The TPC benchmark for transactional databases, TPC-C (TPC, 2005a), has been in use since 1992. It is specifically dedicated to On-Line Transactional Processing (OLTP) applications, and features a complex database (nine types of tables bearing various structures and sizes), and a workload of diversely complex transactions that are executed concurrently. The metric in TPC-C is throughput, in terms of transactions.

There are currently few credible alternatives to TPC-C. Although, we can cite the Open Source Database Benchmark (OSDB), which is the result of a project from the free software community (SourceForge, 2005). OSDB extends and clarifies the specifications of an older benchmark, AS3AP. It is available as free C source code, which helps eliminate any ambiguity relative to the use of natural language in the specifications. However, it is still an ongoing project and the benchmark’s documentation is very basic. AS3AP’s database is simple: it is composed of four relations whose size may vary from 1 GB to 100 GB. The workload is made of various queries that are executed concurrently.

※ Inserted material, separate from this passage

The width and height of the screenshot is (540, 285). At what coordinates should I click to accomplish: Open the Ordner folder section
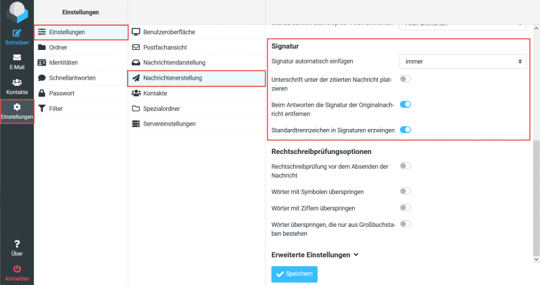[58, 47]
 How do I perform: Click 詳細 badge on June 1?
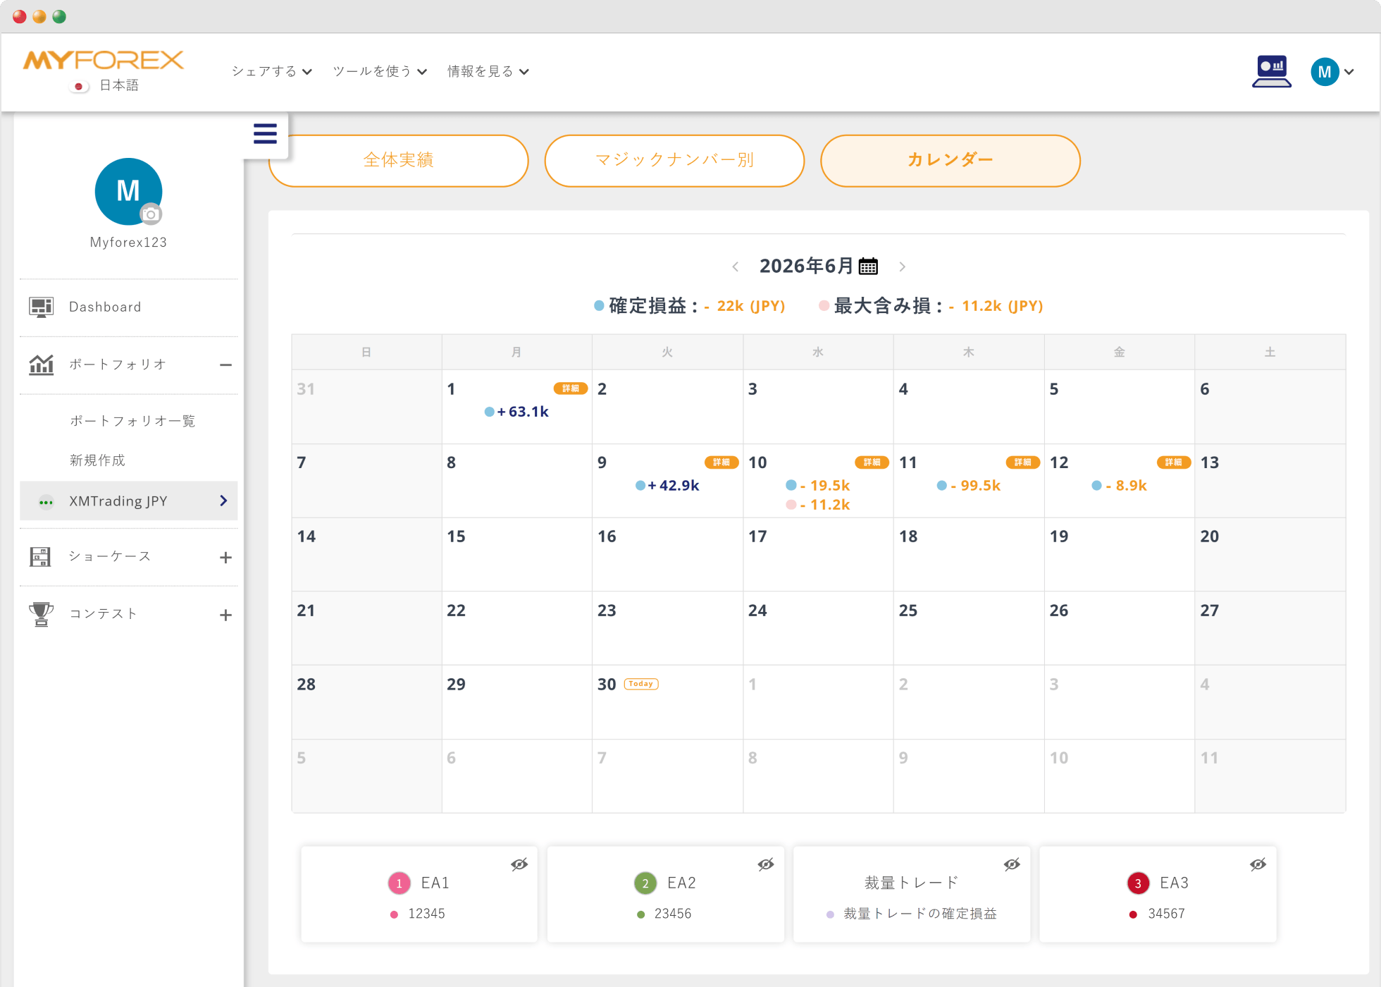coord(571,388)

OSDB’s metrics are response time and throughput.

Key Terms in this Chapter

Performance Metrics: Simple or composite metrics aimed at expressing the performance of a system.

Benchmark: A standard program that runs on different systems to provide an accurate measure of their performance.

Database Management System (DMBS): Software set that handles the structuring, storage, maintenance, update, and querying of data stored in a database.